Once again, a group of talented researchers from the University of Sharjah has analyzed a series of technologies that could transform one of the most complex environmental problems into a source of clean energy. According to their study, published in the journal Nuclear Engineering and Design, the radioactivity of nuclear waste can be used to split water molecules into hydrogen and oxygen , generating up to ten times more hydrogen than conventional methods.
The most promising technique identified by researchers is radiation-enhanced electrolysis , a process in which radioactivity accelerates the chemical reactions that release hydrogen from water. The idea stems from the need to reduce the environmental impact of nuclear waste—over 4 million cubic meters currently stored worldwide—and, at the same time, increase hydrogen production, a key element for the energy transition.

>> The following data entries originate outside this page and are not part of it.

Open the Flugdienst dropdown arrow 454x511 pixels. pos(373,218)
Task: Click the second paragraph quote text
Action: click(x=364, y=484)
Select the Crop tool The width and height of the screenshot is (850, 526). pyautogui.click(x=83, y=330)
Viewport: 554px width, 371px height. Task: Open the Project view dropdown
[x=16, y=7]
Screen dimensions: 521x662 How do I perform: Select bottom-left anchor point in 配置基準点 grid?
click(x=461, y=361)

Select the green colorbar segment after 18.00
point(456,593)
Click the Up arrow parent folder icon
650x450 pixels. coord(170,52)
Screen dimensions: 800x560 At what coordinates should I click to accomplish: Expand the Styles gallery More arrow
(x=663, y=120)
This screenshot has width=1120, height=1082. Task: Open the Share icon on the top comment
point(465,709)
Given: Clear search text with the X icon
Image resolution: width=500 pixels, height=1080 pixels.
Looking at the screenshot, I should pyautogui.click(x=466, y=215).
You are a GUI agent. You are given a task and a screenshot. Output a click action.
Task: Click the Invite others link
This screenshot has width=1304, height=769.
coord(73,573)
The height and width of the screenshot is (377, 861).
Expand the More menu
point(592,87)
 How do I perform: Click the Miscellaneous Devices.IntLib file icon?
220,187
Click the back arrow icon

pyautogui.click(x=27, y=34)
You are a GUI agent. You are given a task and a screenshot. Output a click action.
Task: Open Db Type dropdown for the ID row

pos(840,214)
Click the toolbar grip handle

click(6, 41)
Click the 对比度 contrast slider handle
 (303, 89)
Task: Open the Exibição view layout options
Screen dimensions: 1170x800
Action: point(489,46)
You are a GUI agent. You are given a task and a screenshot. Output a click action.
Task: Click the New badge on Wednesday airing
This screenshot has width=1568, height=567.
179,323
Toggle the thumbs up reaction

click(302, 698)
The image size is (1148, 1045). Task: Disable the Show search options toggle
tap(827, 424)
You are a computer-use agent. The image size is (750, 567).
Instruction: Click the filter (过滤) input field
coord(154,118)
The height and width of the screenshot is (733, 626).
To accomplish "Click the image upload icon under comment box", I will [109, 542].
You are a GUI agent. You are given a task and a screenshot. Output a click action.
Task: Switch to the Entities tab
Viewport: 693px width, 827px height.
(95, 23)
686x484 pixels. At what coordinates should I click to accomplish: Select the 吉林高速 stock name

“Using radioactive waste to generate hydrogen means turning a threat into a concrete opportunity,” emphasize the authors, who analyzed various development pathways, including uranium-based catalysts, thermochemical processes, and radiolysis reactions. The latter, in particular, has been shown to amplify production up to twelvefold when formic acid is added, and fivefold at elevated temperatures.
Another promising approach is catalysis with uranium compounds, which accelerates water splitting while reducing the use of rare and expensive metals. Methane reforming using radioactive catalysts has also yielded notable results, reducing carbon deposits and improving overall efficiency. Researchers also mention liquid-phase plasma photocatalysis, which is useful for obtaining hydrogen directly from contaminated reactor water, reducing the amount of waste requiring storage.
Producing hydrogen from radioactive waste would also reduce operating costs and the space required for long-term storage , freeing up financial and logistical resources. However, researchers warn that the road to industrial application is still long. The main obstacle remains the rigid regulations governing the handling of radioactive materials, which forces many laboratories to use simulated sources and thus limits practical experimentation.
Further complicating the picture are other technical issues, such as potential contamination of the synthesis gas and chemical alteration of the catalysts after prolonged reaction cycles . Despite this, the authors believe the potential is enormous and warrants further investment.